Misogyny was officially recognized as a hate crime by Nottingham police last month, and now England and Wales are discussing the possibility of exporting the idea to cut down on domestic violence, street harassment, and sexual abuse.

While criminal offenses like domestic violence would have already been investigated under existing law, the hate crime classification allows for more scrutiny toward crimes like street harassment that may not technically be illegal. Twenty such investigations have been opened since the law went into effect, working by a definition similar to those used to protect LGBT and racial minorities.

“Incidents against women that are motivated by an attitude of a man towards a woman and includes behavior targeted towards a woman by men simply because they are a woman.”

Experts think that misogyny hate crime reports will spike as university students begin showing up to Nottingham for the new term. Young women are, after all, the group most likely to suffer street harassment. Yet even now, Dave Alton, the hate crime manager for Nottingham police, said that the number of incidents has been substantial, reported The Guardian.

“The number of reports we are receiving is comparable with other, more established, categories of hate crime. We have received numerous reports and have been able to provide a service to women in Nottinghamshire who perhaps wouldn’t have approached us six months ago. The reality is that all of the reports so far have required some form of police action.”

One focal point of the campaign to get misogyny qualified as a hate crime was the way that things like harassment may encourage behavior that leads to more serious crimes like domestic abuse and rape. Loretta Trickett, a criminologist at Nottingham Trent University, noted that it’s easy for such ideas to take root early in a young man or woman’s life.

“Street harassment is at the root of a lot of the sexualized violence that we see – the idea that women are sexual commodities. It’s also linked to online abuse. A lot of it has gone unchallenged for so long that it has almost become normalized.”

Melanie Jeffs and Lydia Rye, the two women who gave the initial push for the hate crime legislation in Nottingham, are now constantly told online that the “bull dykes” are “not attractive enough” to be behind a campaign against street harassment. Though ultimately the women feel that the internet vitriol vindicates their work to root out such behavior, at times the misogynistic words take on a violent flavor, Jeffs told The Huffington Post.

“I also had someone suggesting that they could find me, tie me up and then… with a GIF of a woman having a dagger plunged through the back of her head… On Twitter it was mostly comments about my looks – because I don’t look feminine.”
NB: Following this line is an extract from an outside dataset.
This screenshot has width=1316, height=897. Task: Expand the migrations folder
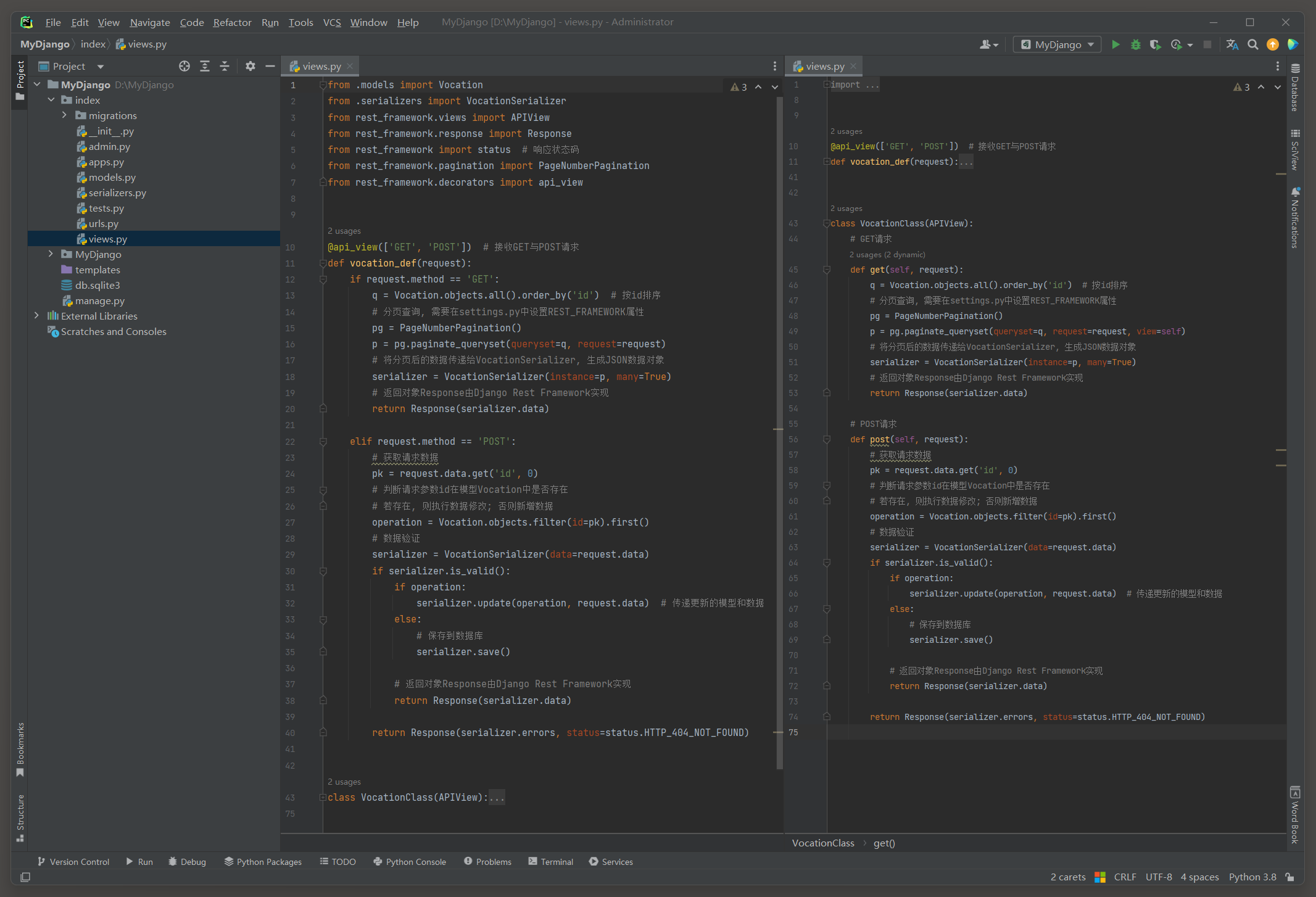[64, 115]
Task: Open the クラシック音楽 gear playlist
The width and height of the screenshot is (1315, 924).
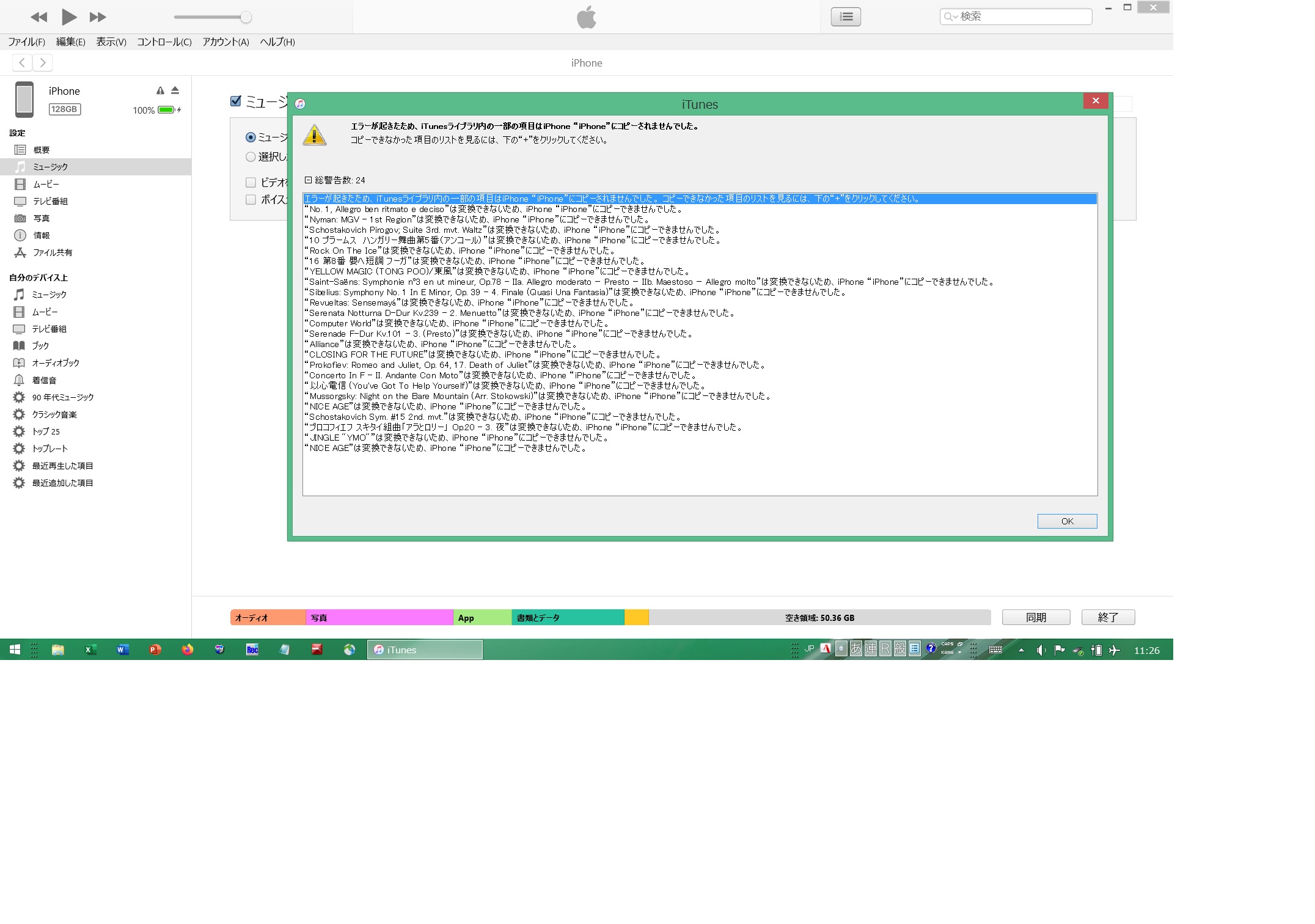Action: tap(54, 414)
Hate crime laws are often a hot-button issue in the United States for those who claim that they unfairly separate crimes committed against minorities. These rules, however, generally apply to any attack where the victim was targeted for his perceived relation to one group or another, even when it is toward a majority group like whites. As is the case with misogyny in Nottingham, they also serve to give the attacked a form of recompense against action that might not necessarily be illegal, like street harassment.
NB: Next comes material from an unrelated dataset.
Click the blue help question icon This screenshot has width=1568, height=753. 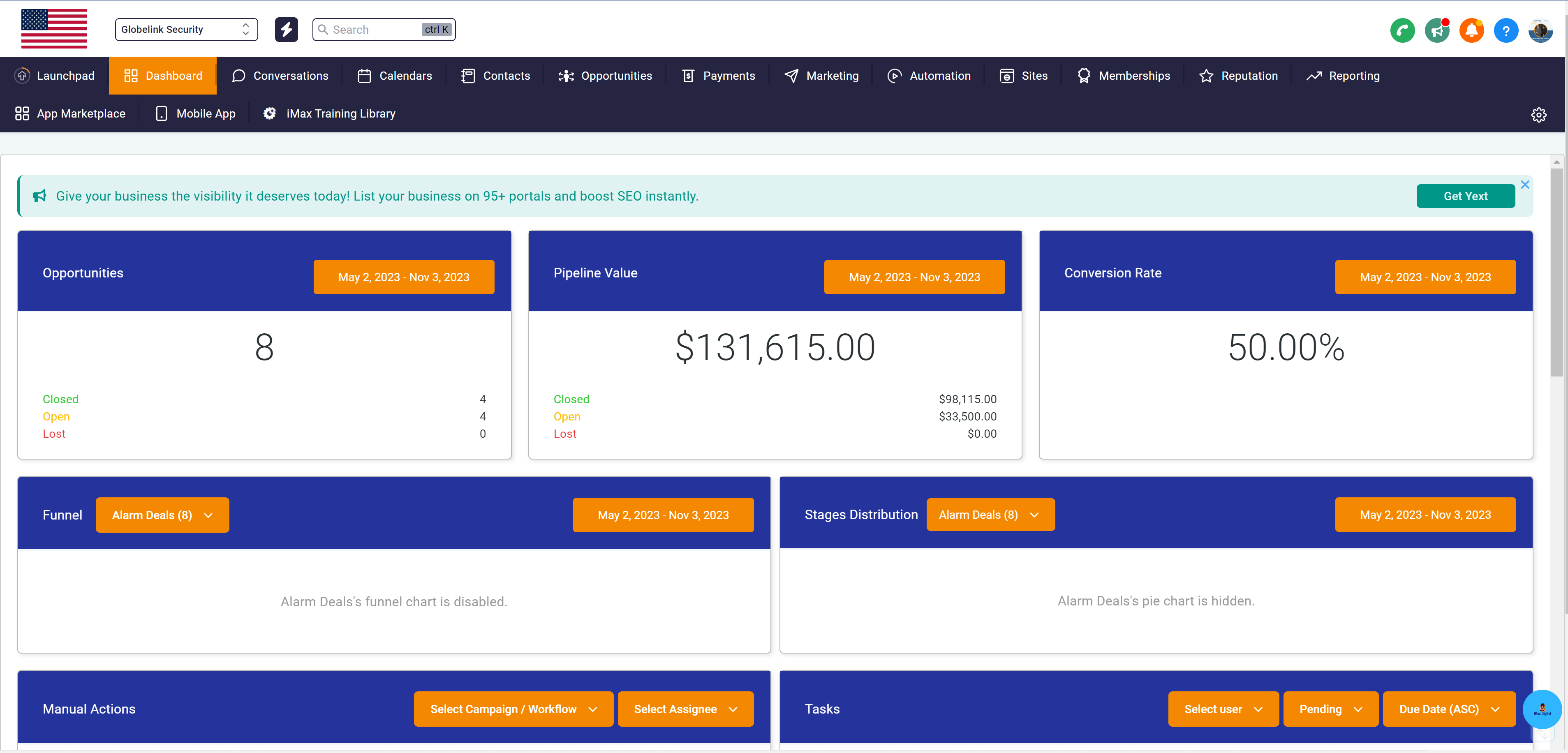click(1505, 30)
Paul Butler, a professor at George Washington University Law School, told NPR that one of the key intentions behind hate crime laws is to punish both the gesture toward the individual and the community, though it is not certain how this would carry out in practice with misogyny in England and Wales.

“So the idea is that, in those horrid instances, it wasn’t just [the victims] who were impacted, but rather — and specifically — the African-American community and the LGBT community. So when an incident is designed to send a message to a whole group, then the punishment ought to reflect that intent… If you’re convicted of something like that… then you get more time.”

Still some, including Butler himself, are concerned that hate crime laws may police thoughts instead of actions, something that can detrimental to the preservation of freedom of expression. Others say the way they limit harmful speech, like misogyny and homophobia, justifies their existence.

Society’s perceived tendency to minimize or backhandedly condone misogynistic crimes of sexual abuse has been defined as “rape culture” more or more frequently over the past few years. The term is often used in conjunction with the way victims and perpetrators of such crimes are treated in the court system, such as the recent release of Stanford swimmer Brock Turner only halfway through his sentence for attempting to rape an unconscious young woman behind a dumpster.

This breed of misogyny isn’t limited to the American or British justice systems and their hate crime laws either. A judge in Canada may be removed this week for questioning why a victim of sexual abuse “couldn’t keep her knees together” or “hide her bottom in the sink” to avoid penetration. He also said that “drunk girls like to have sex” and that “sometimes sex and pain go together.” Comments that, on the street, would almost assuredly result in a hate crime investigation in Nottingham today.